I am in the Bay Area this week for the Bay Area Drupal Camp, and as part of my visit, I got to go the Internet Archive (thanks to a generous tip from a friend who was attending a talk last night). The event was meant to be a celebration of the Internet Archive, and an opportunity to announce some new features the Internet Archive is releasing. Here are my top 3 “wow” features the Internet Archive is releasing.

Wayback Machine and permanent citations

47% of links in US government documents are broken links. Nobody likes a broken link, so the Internet Archive is releasing a new feature as part of the Wayback Machine to rid the internet of broken links. In a nutshell, you can now save a website instantly and get a permalink that will serve as a permanent citation for your work — a complete snapshot of a site at the time the citation is made. Amazing!

This will be especially helpful for content in Wikipedia, so you can always have a permanent citation of content. No more broken links!

Quotable TV news

As part of their TV news collection, you can now search for quotes and find matching clips of TV news coverage. The system uses close captioning to capture transcripts of the TV news clips, which makes pretty much any quote searchable. Not only are quotes searchable, they are, erm, quotable. The TV news collection allows you select a quote and share a direct link to that part of the broadcast on social media, or embed it on your own blog or publication.

This new system allows you to get some valuable information for your research. There is relevant information about each broadcast, plus you can filter content by broadcast network, making it very easy to get historical data about certain networks or coverage. Also, you can even borrow a DVD of the broadcast! To see all this new functionality, click on the “try beta version” on the upper right hand corner when visiting the TV News Research Center.
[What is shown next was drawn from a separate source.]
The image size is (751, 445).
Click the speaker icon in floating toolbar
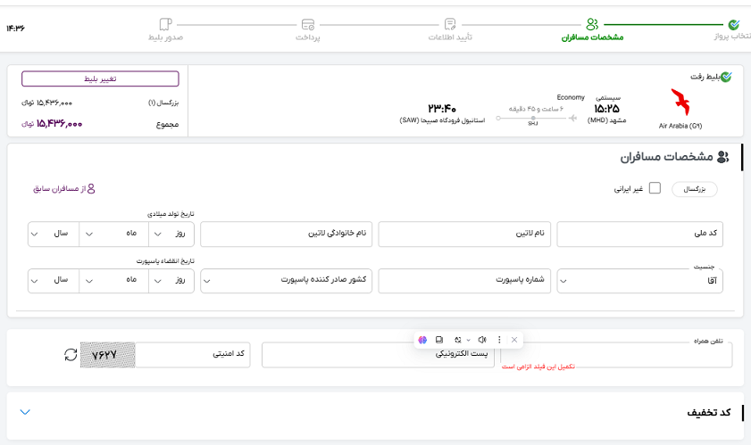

Historical software in your browser

The Internet Archive does a great job of allowing users to read books, listen to audio files, or watch videos, all right from the browser. The only part of this equation continually left outside the “in browser” party was software. In the past, you would have to download historical software and find an emulator that could run it. This would be difficult at times, depending on how rare the historical software was. Not anymore! The Internet Archive brings you Javascript MESS! An in-browser emulator using Javascript. This project is completely open source (and taking volunteers, if you’re interested). They currently have about 300 emulators and are working on more. Currently, you can run Atari, Apple II, Commodores, Tandy, and much more! You can check out more information on the Javascript MESS project here.

I find all of these new features really exciting. It is amazing to continually be a part of a new chapter of the internet, and the Internet Archive continues to do work that will ensure the web is an open web.